Aim of the exercise —
Retype all entries exactly as they stand, excluding pictures.

Dataset excerpts —
----------

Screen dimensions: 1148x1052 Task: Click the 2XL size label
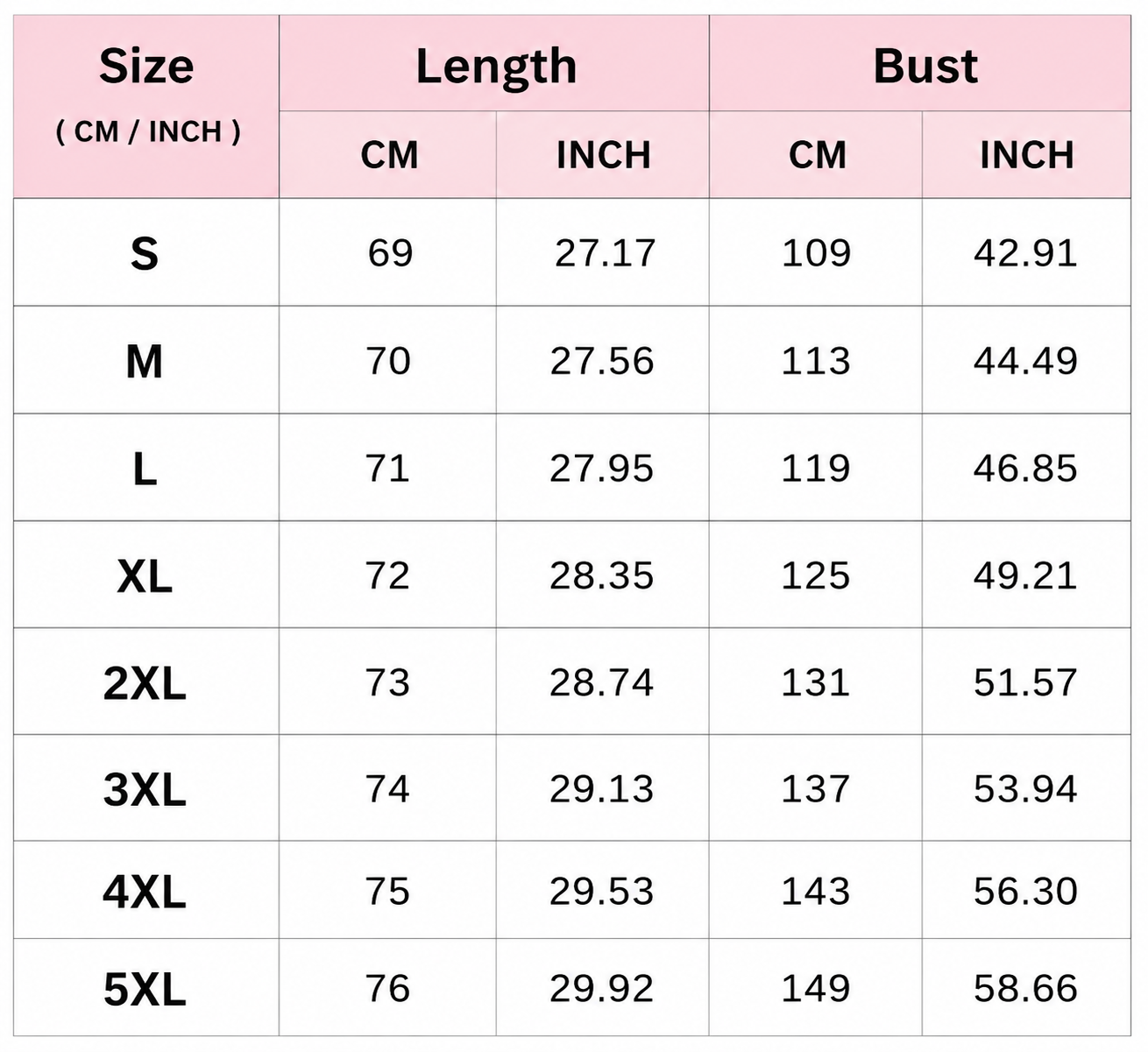click(145, 683)
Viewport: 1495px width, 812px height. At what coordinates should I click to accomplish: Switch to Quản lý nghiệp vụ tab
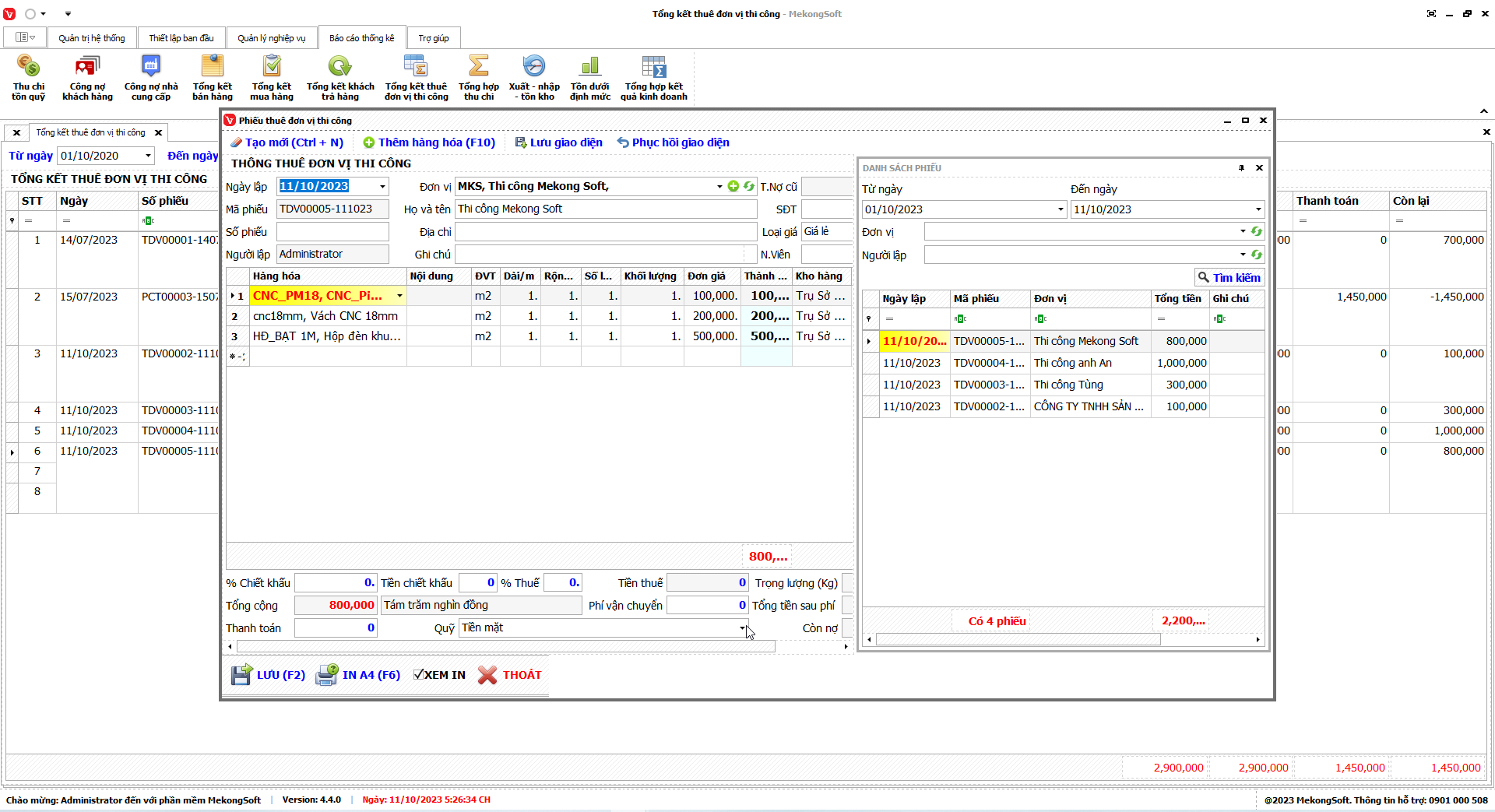click(271, 38)
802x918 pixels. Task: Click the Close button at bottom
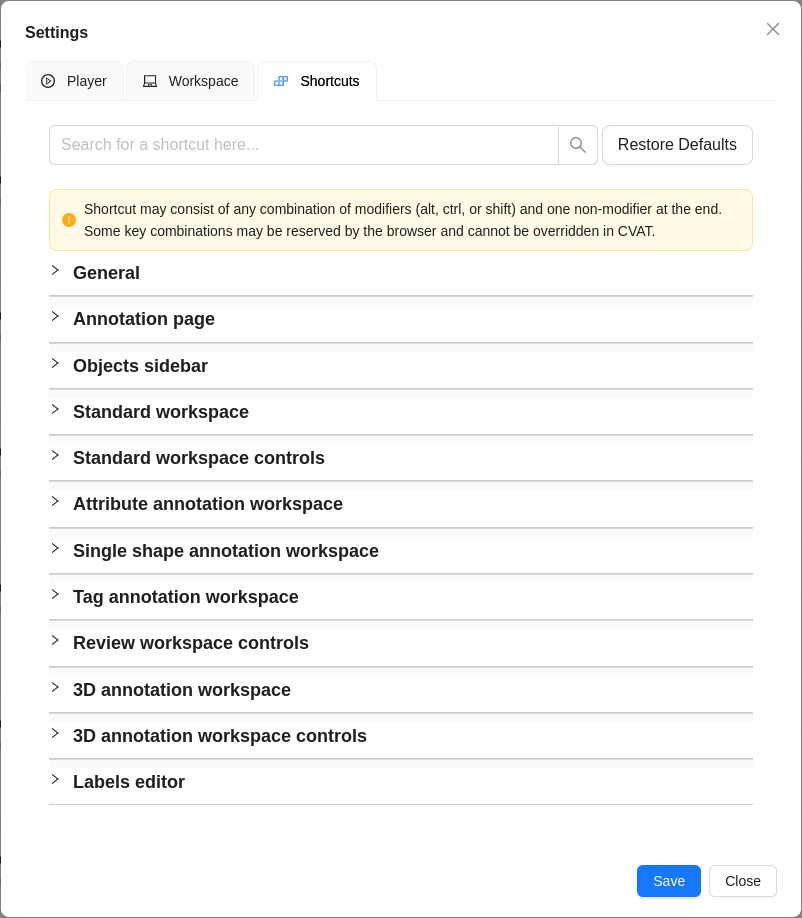tap(742, 881)
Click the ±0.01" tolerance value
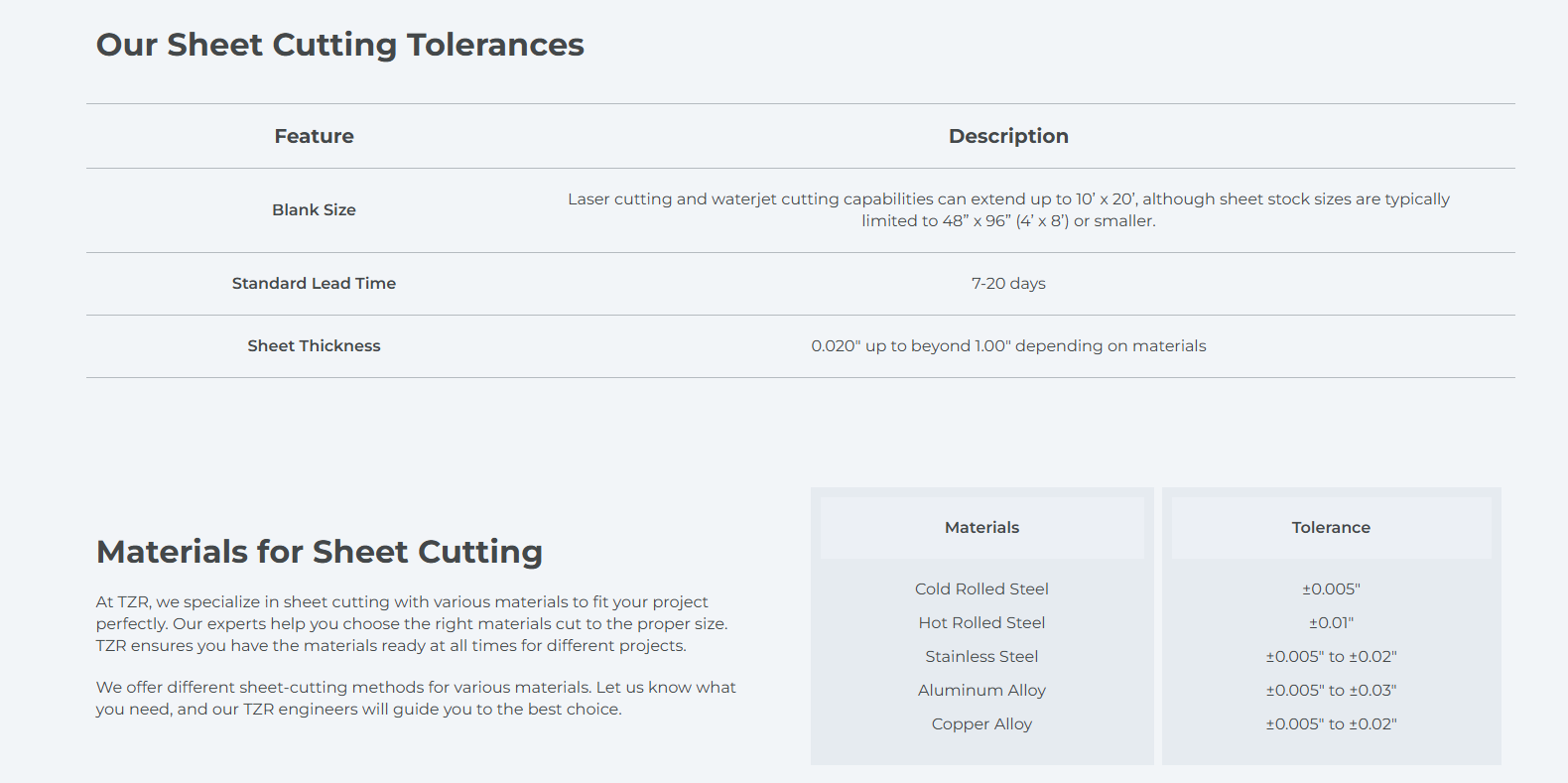Image resolution: width=1568 pixels, height=783 pixels. 1331,622
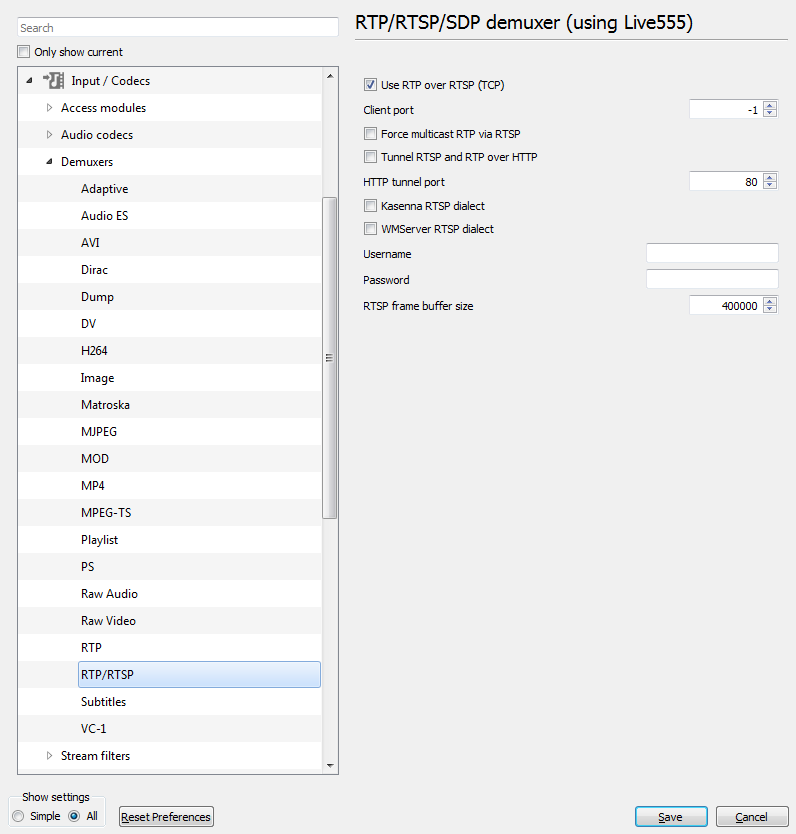Collapse the Demuxers tree node
Viewport: 796px width, 834px height.
click(x=49, y=162)
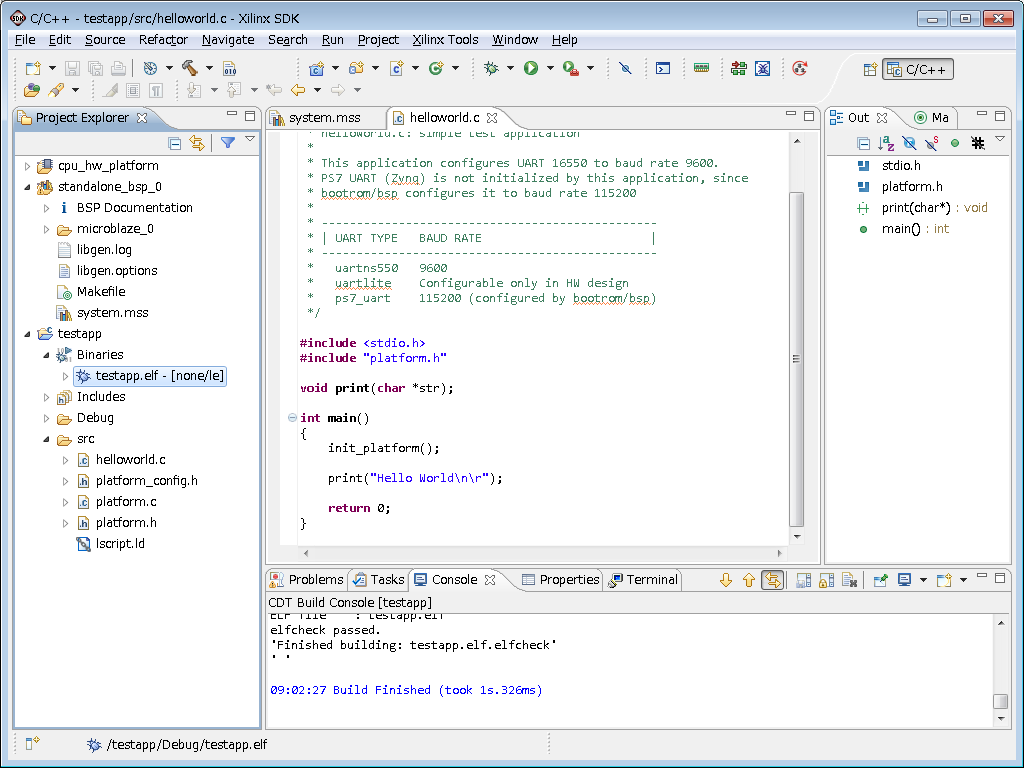Click the Sort alphabetically icon in Outline

pos(886,143)

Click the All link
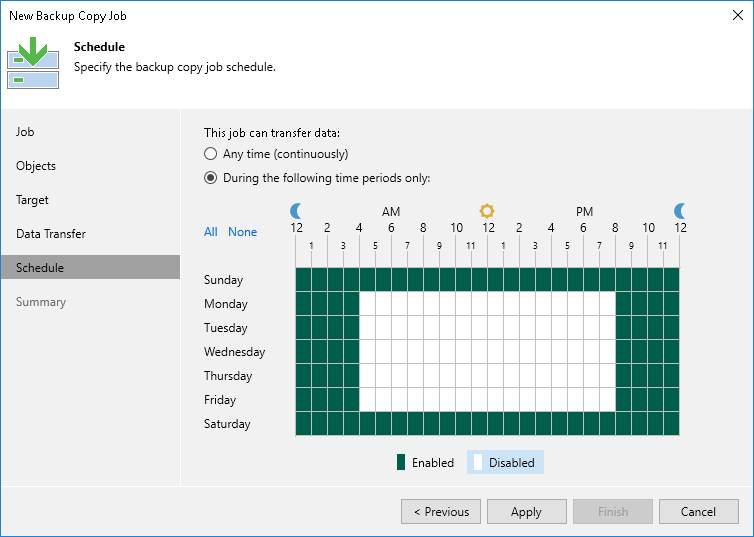[x=211, y=232]
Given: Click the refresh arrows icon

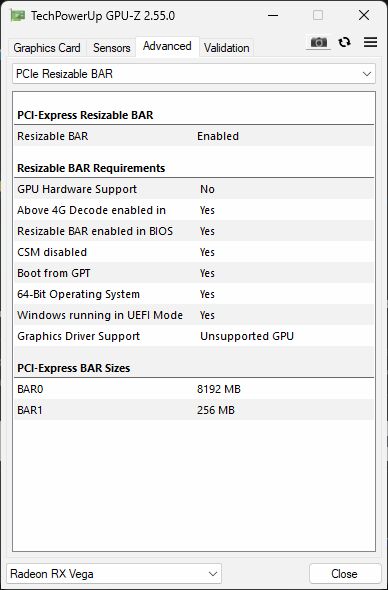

----------

Problem solution —
Screen dimensions: 1148x1052 Task: Click the 2XL size label
click(145, 683)
Viewport: 1495px width, 812px height. At what coordinates should I click to accomplish: Switch to Quản lý nghiệp vụ tab
click(271, 38)
802x918 pixels. Task: Click the Close button at bottom
tap(742, 881)
Click the ±0.01" tolerance value
Image resolution: width=1568 pixels, height=783 pixels. 1331,622
Collapse the Demuxers tree node
Viewport: 796px width, 834px height.
click(x=49, y=162)
Click the Sort alphabetically icon in Outline

pos(886,143)

Click the All link
[x=211, y=232]
Given: Click the refresh arrows icon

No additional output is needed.